М. Г.:Да, и где гарантии, что восприятие знаний изменится с появлением репетитора? Ребенок может решить: «Тебе деньги платят, зачем же мне напрягаться?»
Н. Ш.:С другой стороны, у него будет больший стимул слушать: за него платят деньги.
– К репетиторам приходят ближе к окончанию учебы?
Н. Ш.: Да, шестиклассника крайне редко увидишь. Обычно тянут до последнего: 9-й и11-й классы. Десятиклассники тоже редкость. Планируют за год подтянуться к экзамену. Нередко совмещают походы к трем-четырем репетиторам по разным предметам. Бывают, приходят за месяц и хотят, чтобы ребенок на проходной балл «выплыл».
– Многие считают, что из-за просочившихся на ЕГЭ вариантов пострадали в первую очередь отличники и «хорошисты», которые не пытались списать.

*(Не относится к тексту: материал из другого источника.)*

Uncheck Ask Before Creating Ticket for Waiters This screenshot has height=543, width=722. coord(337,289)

М. Г.: Здесь сложно согласиться. А как проверить? Поднимать статистику по каждому человеку? На это потребуется немало времени.

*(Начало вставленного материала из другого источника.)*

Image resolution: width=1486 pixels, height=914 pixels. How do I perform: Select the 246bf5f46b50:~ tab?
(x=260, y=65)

Н. Ш.:Тут в принципе толком нельзя проверить. Да и почему отличник не мог списать, а троечник обязательно списывал? А может, он списал, но не свой вариант и потому провалился? Как узнать? Никак.
– В таком случае предлагают поступивших не зачислять до первой сессии, а после нее делать вывод, оставлять человека или нет.

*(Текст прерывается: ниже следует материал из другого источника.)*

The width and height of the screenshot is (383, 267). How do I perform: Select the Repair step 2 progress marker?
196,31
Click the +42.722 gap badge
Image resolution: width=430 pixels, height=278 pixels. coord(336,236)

Н. Ш.: Для чего было введено ЕГЭ? В том числе и для того, чтобы избавить школьника от двойного прохождения экзамена и чтобы связать вуз и школу. Получается же, что вуз вновь не доверяет школьным результатам. Тогда зачем экзамен нужен?
М. Г.: Вопрос в том, как это будет выглядеть. Например, какой будет у учащихся правовой статус? Это студенты или задержавшиеся абитуриенты? А как быть с армией? В принципе идея не нова. Раньше практиковалось иметь слушателей, которые своего рода компенсировали потери после первой сессии. Однако как это будет реализовано сейчас? У нас часто эксперименты получаются «как всегда». Может, лучше в профильные классы приглашать педагогов из вузов, но не в качестве репетиторов, а в качестве учителей. Чтобы ученикам лучше понимать, куда поступать.